Kritisch ist, ob eine Revision auf die Maßregel der Entziehung der Fahrerlaubnis gemäß § 69 StGB beschränkt werden kann. Eine isolierte Anfechtbarkeit wird überwiegend verneint, wenn die der Strafzumessung zugrunde liegenden Tatsachen zugleich auch eine wesentliche Entscheidungsgrundlage für die Erlaubnisentziehung bilden. Dies ist insbesondere dann der Fall, wenn der Entzug der Fahrerlaubnis mit Charaktermängeln begründet wird.[38] Zu prüfen ist daher stets, ob die Beschränkung zu inneren Widersprüchen des Urteils führen könnte.[39] Werden die Tatsachen, auf die die Entziehung der Fahrerlaubnis gestützt wird, mit der Revision nicht angegriffen, sondern nur deren Bewertung, ist eine entsprechende Revisionsbeschränkung zulässig,[40] wobei diese Ausführungen entsprechend für die Berufungsbeschränkung gelten.

 

Rz. 52

Gerade in Verkehrssachen ist darauf zu achten, dass bei den Tatsacheninstanzen häufig die Frage übersehen wird, ob die Schuldfähigkeit durch die Höhe der Blutalkoholkonzentration vermindert oder ausgeschlossen ist. Hierzu sind ab einer BAK von 2,0 ‰ Ausführungen der Tatsacheninstanz erforderlich, ansonsten bietet sich hier ein Angriffspunkt für die Revision.[41]

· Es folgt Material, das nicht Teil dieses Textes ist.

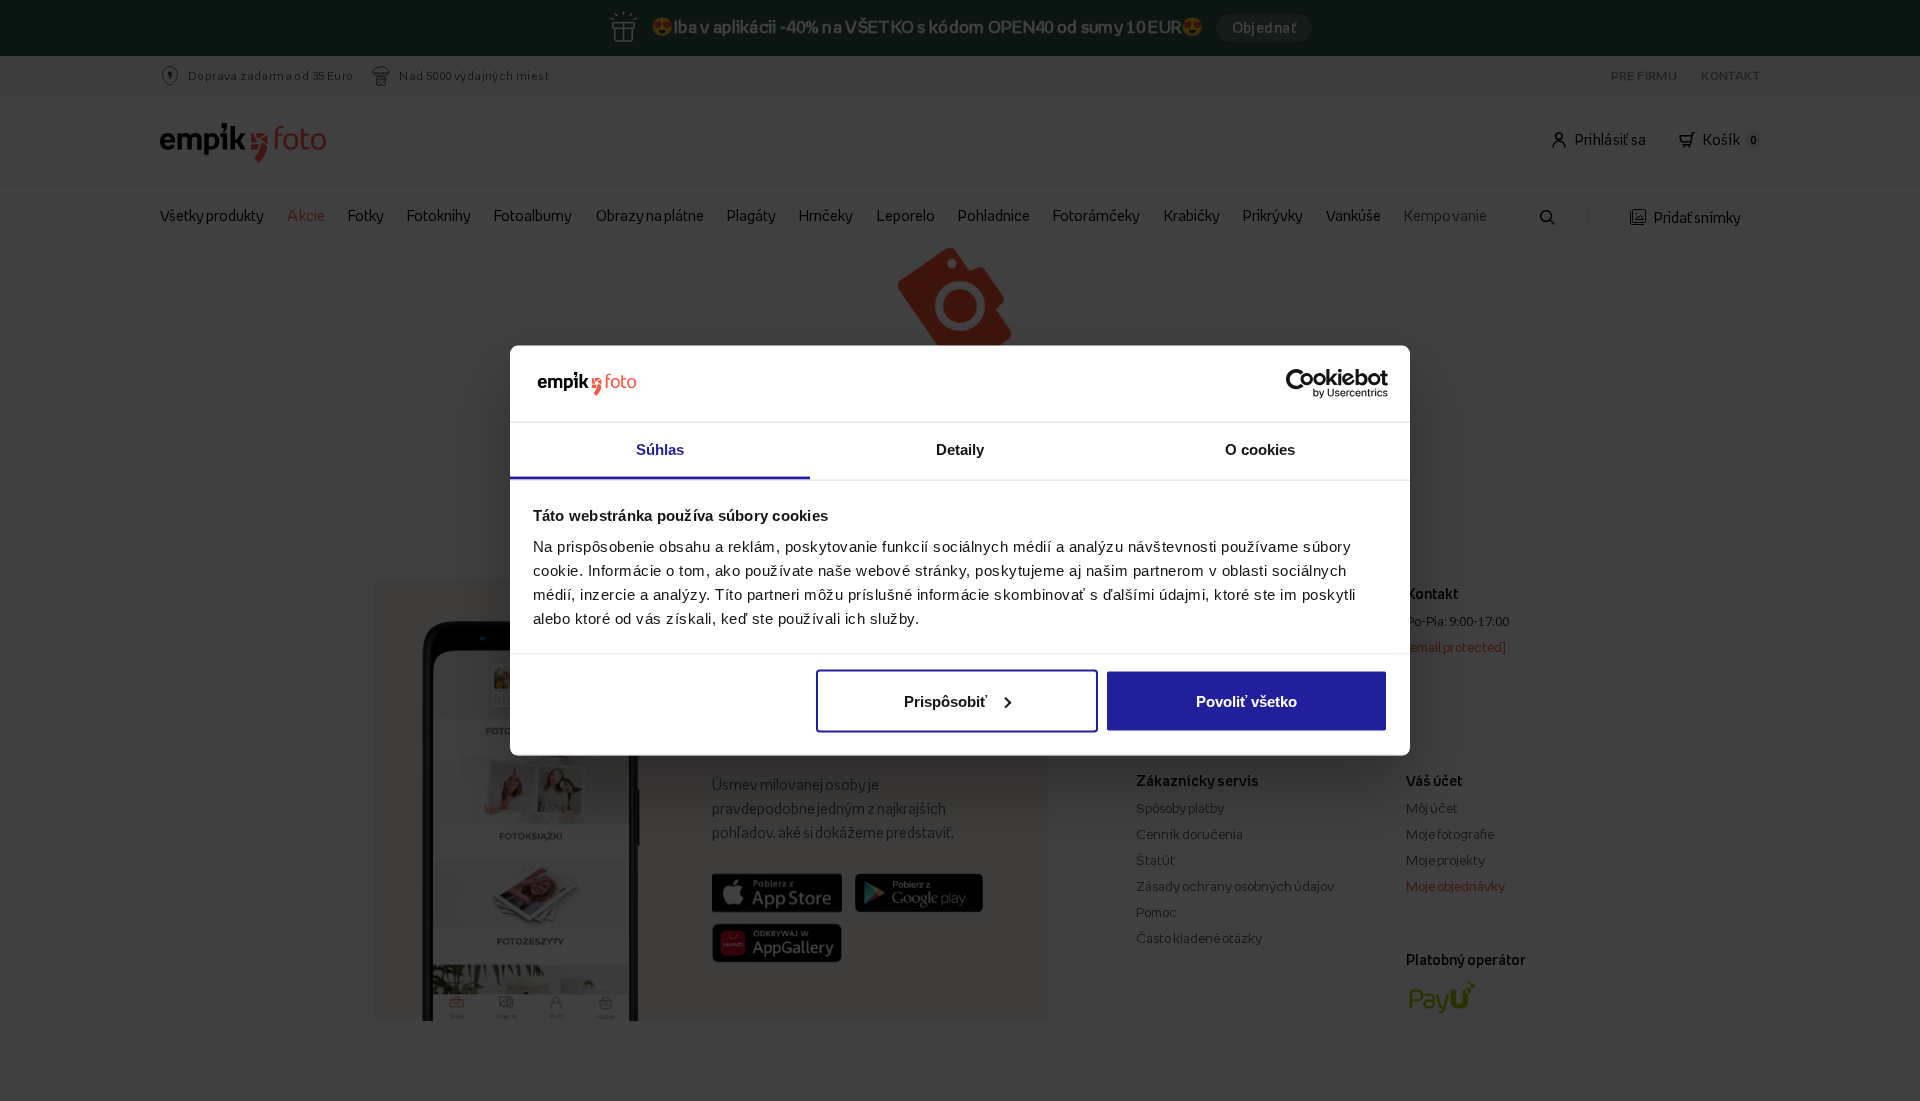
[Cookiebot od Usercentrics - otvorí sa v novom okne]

[35] Dahs, Handbuch des Strafverteidigers, 6. Aufl. 1999 Rn 867; vgl. auch Freyschmidt, Rn 906.
[36] Buschbell/Schäpe, MAH Straßenverkehrsrecht, § 17 Rn 20.
[37] Dazu z.B. KK-StPO/Gericke, § 344 Rn 51.
[38] Vgl. hierzu Buschbell/Schäpe, MAH Straßenverkehrsrecht, § 17 Rn 31; vgl. auch OLG Stuttgart NZV 1997, 316.
[39] BGHSt. 47, 32.
[41] NK-GVR/Quarch, § 316 StGB Rn 19 m.w.N.

2. Speziell: Revision und Entzug der Fahrerlaubnis gem. § 111a StPO

 

Rz. 53

Für den Verteidiger stellt sich bei Durchführung einer Revision/Sprungrevision in einem Verfahren, in dem Gegenstand des Verfahrens auch die Entziehung der Fahrerlaubnis ist, die Problematik, ob und unter welchen Voraussetzungen eine Änderung der Entscheidung zum vorläufigen Entzug der Fahrerlaubnis zu erreichen ist.

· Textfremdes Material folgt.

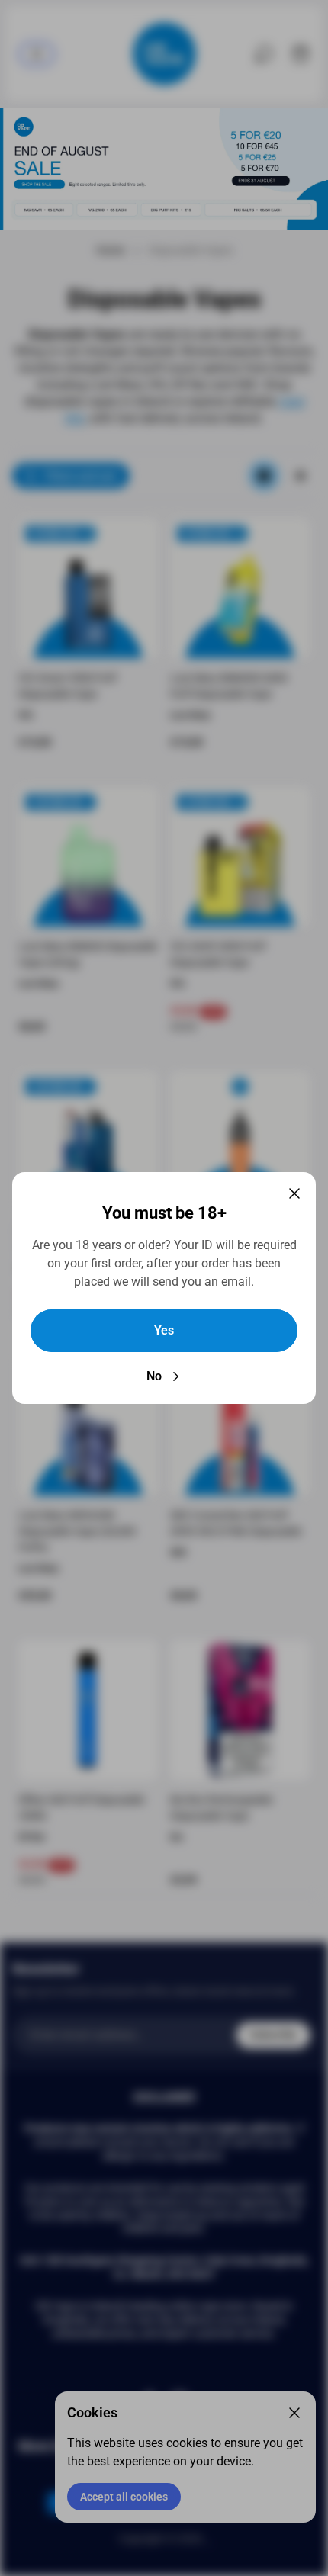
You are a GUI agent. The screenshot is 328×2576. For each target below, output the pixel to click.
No (154, 1376)
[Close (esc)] (294, 1193)
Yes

Für die Aufhebung der vorläufigen Entziehung der Fahrerlaubnis ist auch nach Einlegung der Revision grundsätzlich der letzte Tatrichter zuständig. Hebt das Revisionsgericht die angefochtene Entscheidung im Ganzen auf, weil die Voraussetzungen der Maßregel gem. § 69 StGB nicht vorliegen, so kann auch das Revisionsgericht entsprechend dem Grundgedanken des § 126 Abs. 3 i.V.m. § 120 Abs. 1 StPO den Beschluss des Amtsgerichtes gem. § 111a Abs. 2 StPO aufheben.[42]

[42] OLG Koblenz SVR 2008, 263.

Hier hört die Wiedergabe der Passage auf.